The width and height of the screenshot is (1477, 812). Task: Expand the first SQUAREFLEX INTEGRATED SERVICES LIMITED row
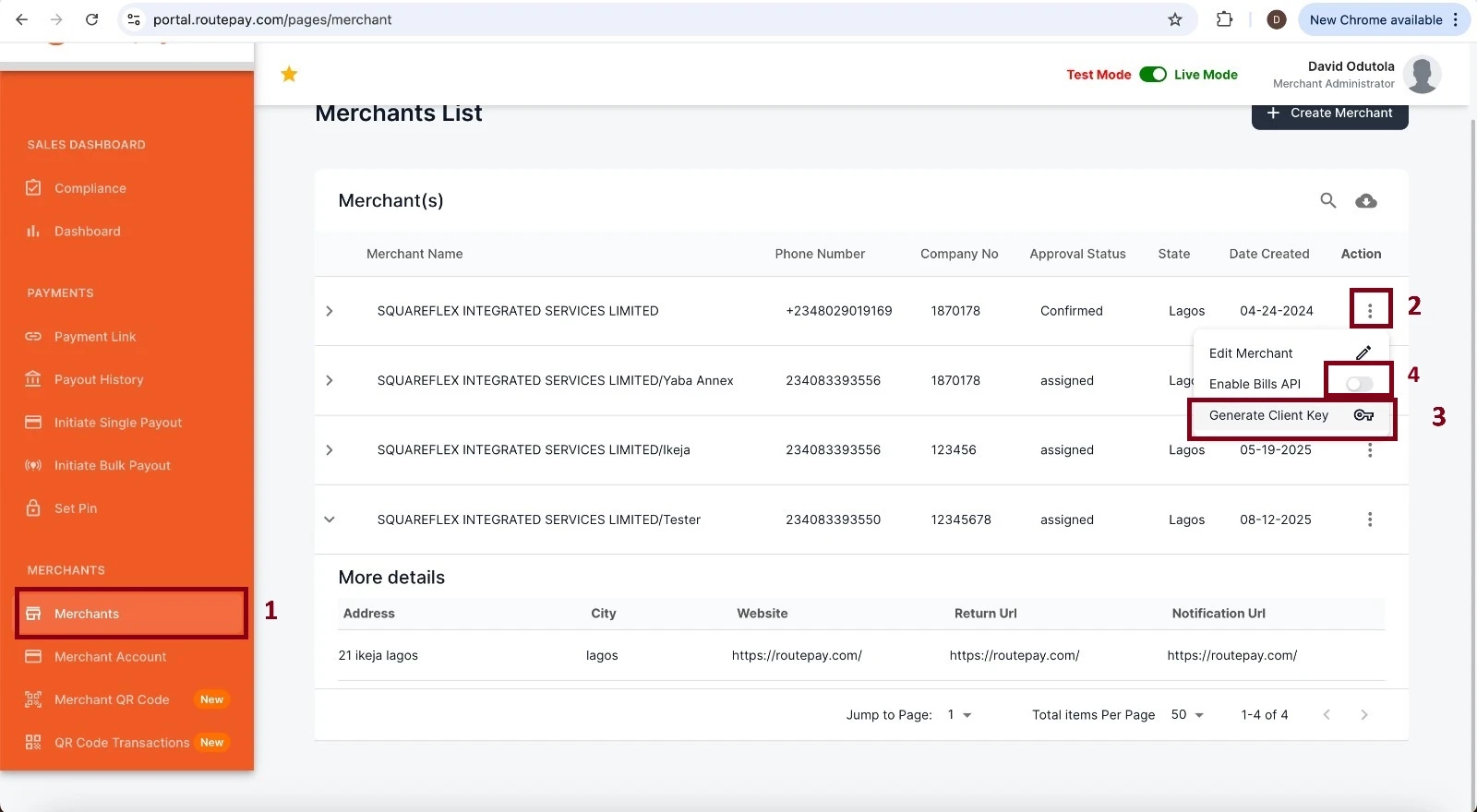(330, 311)
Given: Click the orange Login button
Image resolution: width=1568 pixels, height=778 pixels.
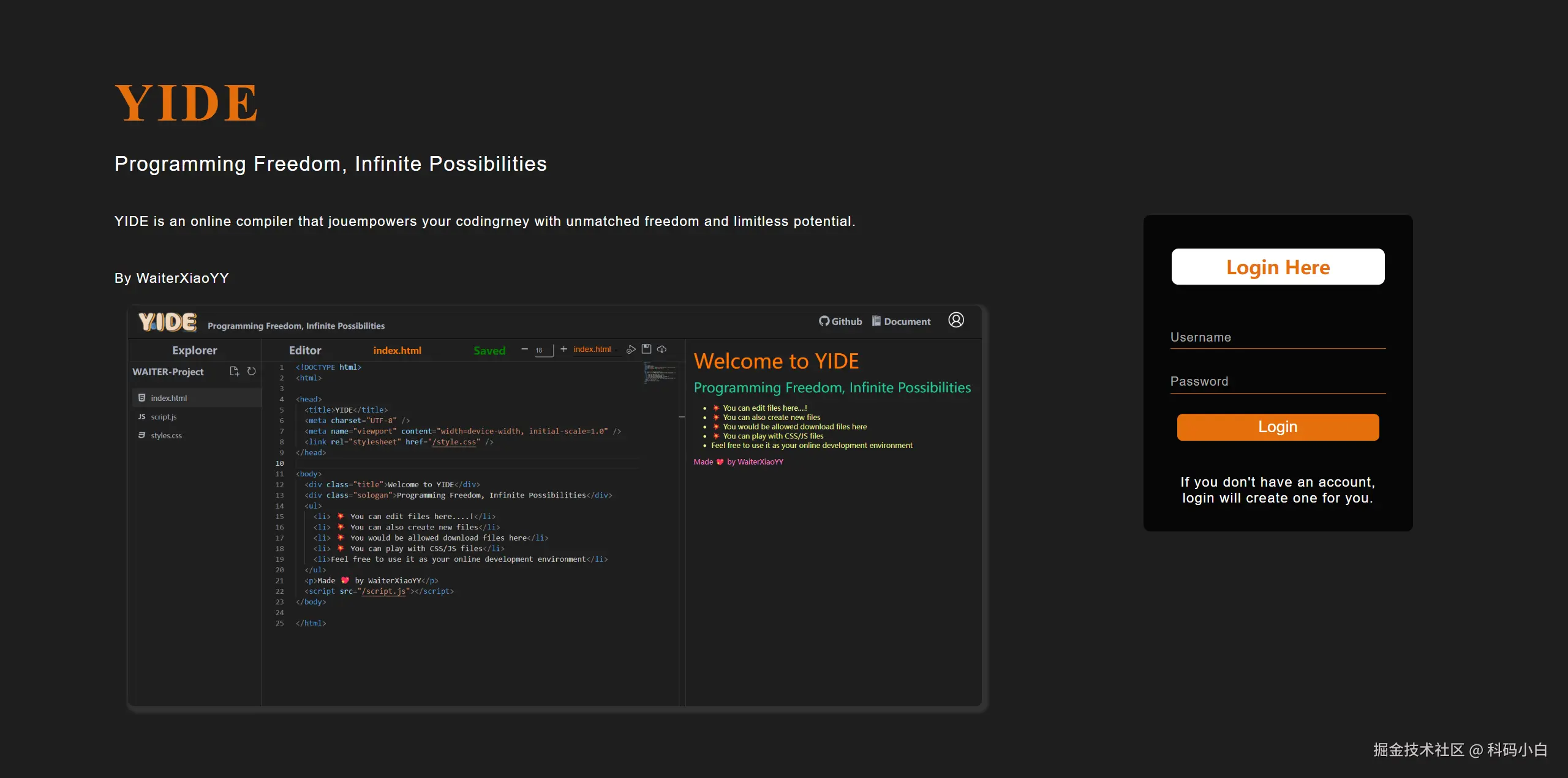Looking at the screenshot, I should point(1278,427).
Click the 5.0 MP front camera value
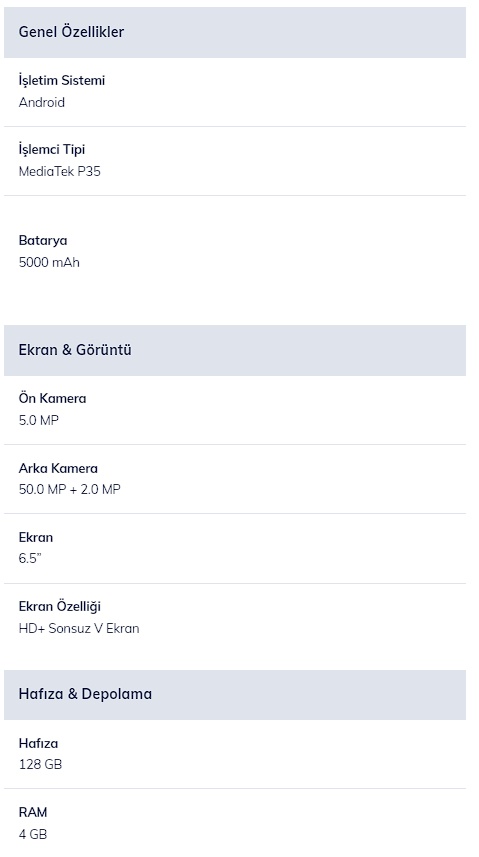The image size is (479, 857). (38, 420)
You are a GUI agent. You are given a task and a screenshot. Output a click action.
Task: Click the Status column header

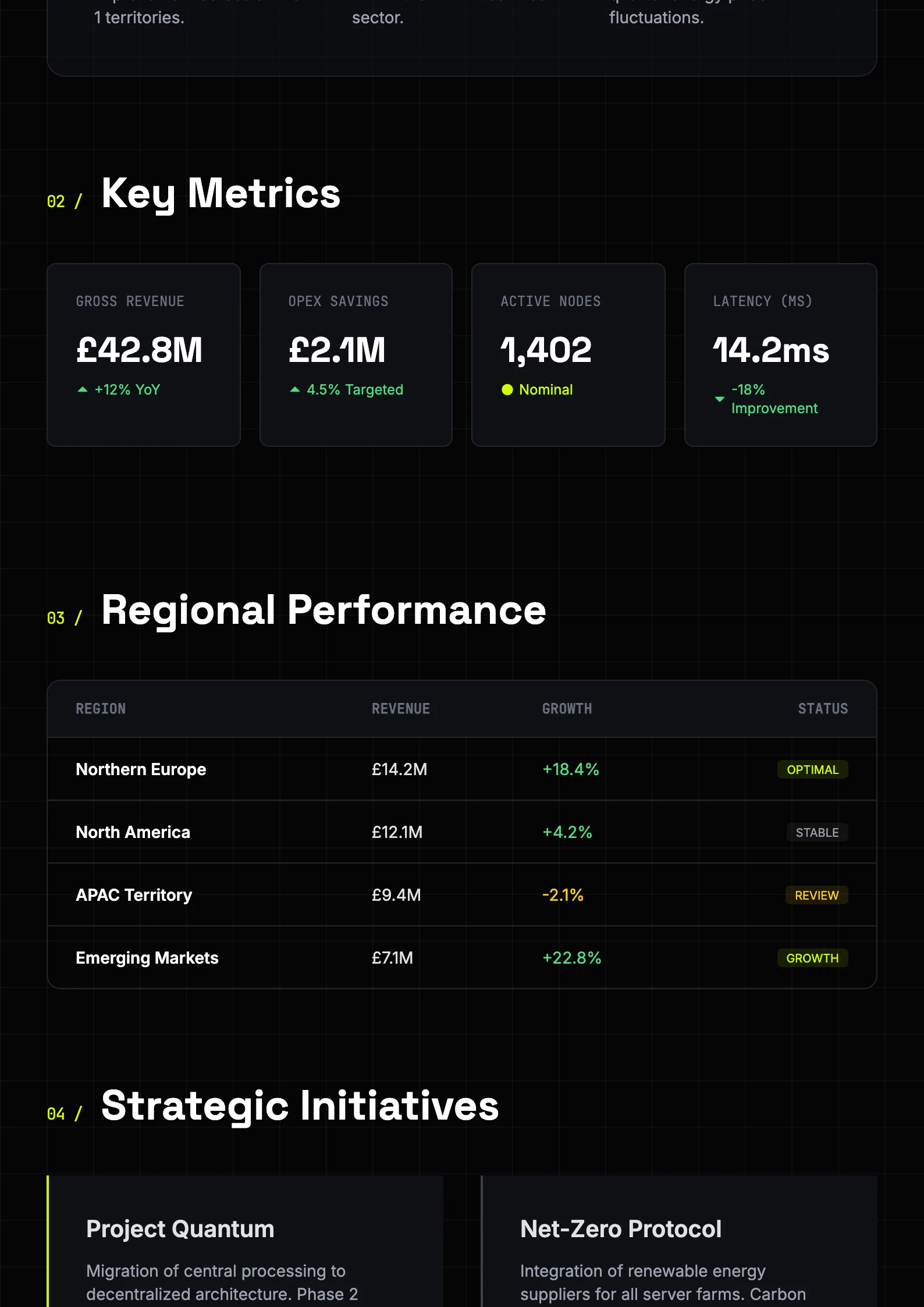tap(823, 709)
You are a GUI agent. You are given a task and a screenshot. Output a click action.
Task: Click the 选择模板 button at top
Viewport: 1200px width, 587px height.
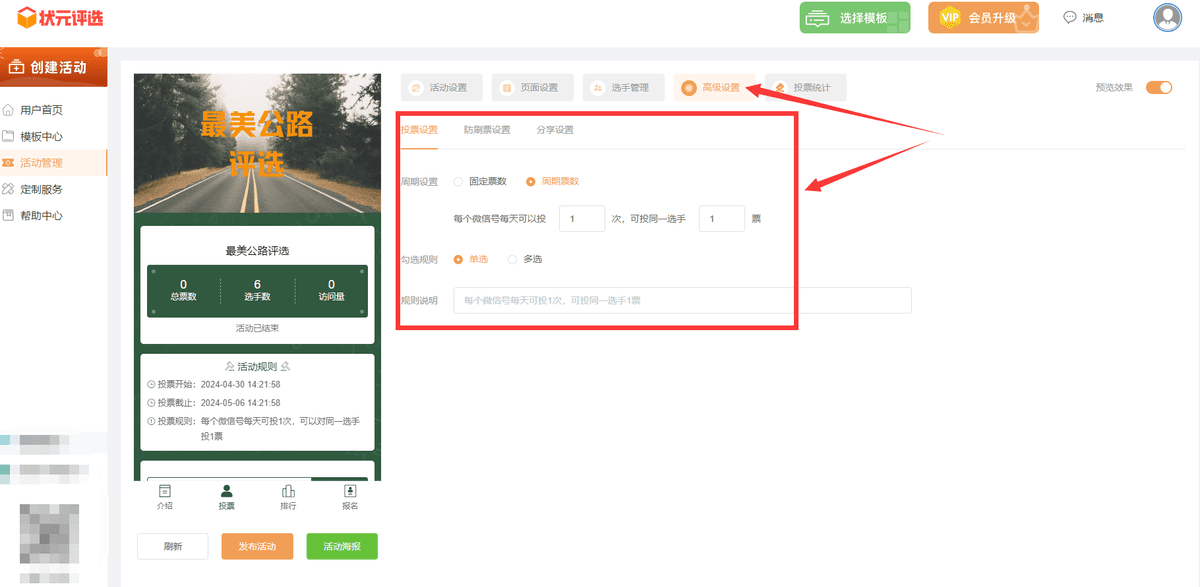click(855, 18)
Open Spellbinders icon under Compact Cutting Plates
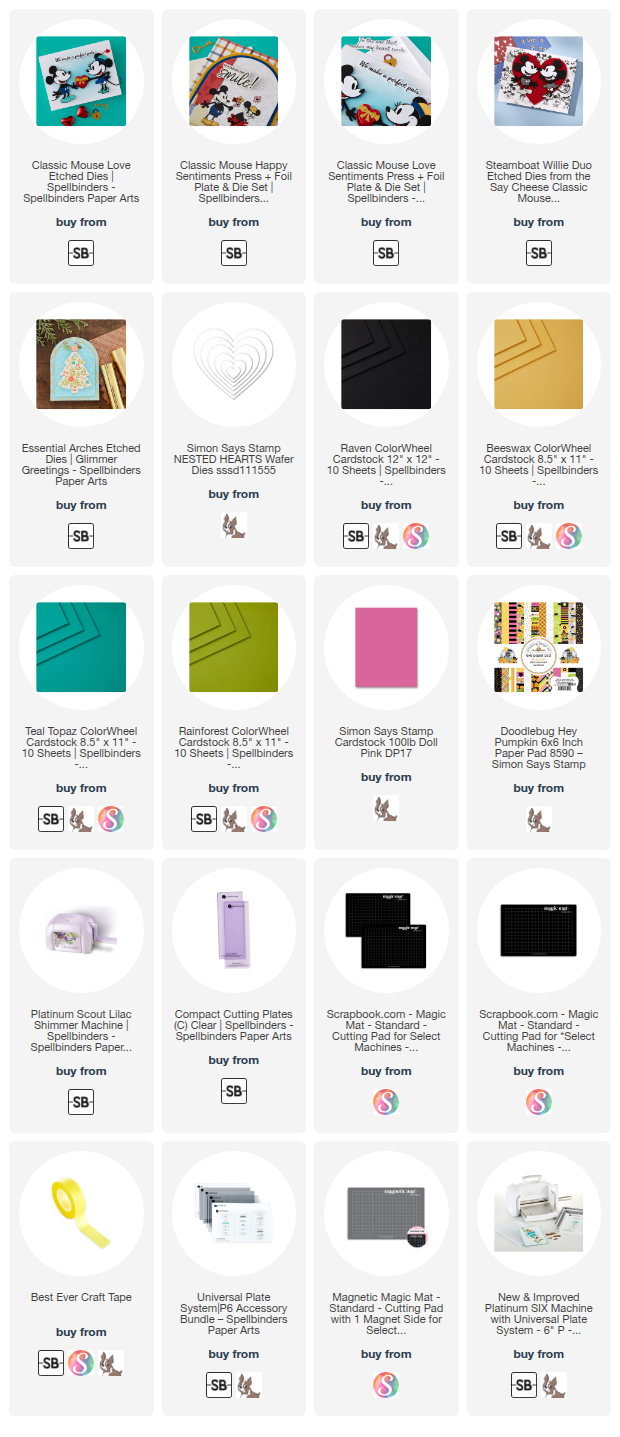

__________________________________________________

**Petit problème:** Modifiez toutes ces lignes en remplaçant « GUI agent » par « GUI assistant », sans rien changer d'autre. Omettez les images dans votre réponse.

**Résultat de l'exercice:**
The width and height of the screenshot is (1477, 812). Task: Expand the first SQUAREFLEX INTEGRATED SERVICES LIMITED row
(330, 311)
Given: Click the orange Login button
Image resolution: width=1568 pixels, height=778 pixels.
Looking at the screenshot, I should point(1278,427).
Click the 5.0 MP front camera value
The image size is (479, 857). (38, 420)
You are a GUI assistant. You are given a task and a screenshot. Output a click action.
Task: Click the Status column header

tap(823, 709)
You are a GUI assistant. You are given a task and a screenshot. Output a click action.
Task: Click the 选择模板 button at top
Viewport: 1200px width, 587px height.
click(855, 18)
Open Spellbinders icon under Compact Cutting Plates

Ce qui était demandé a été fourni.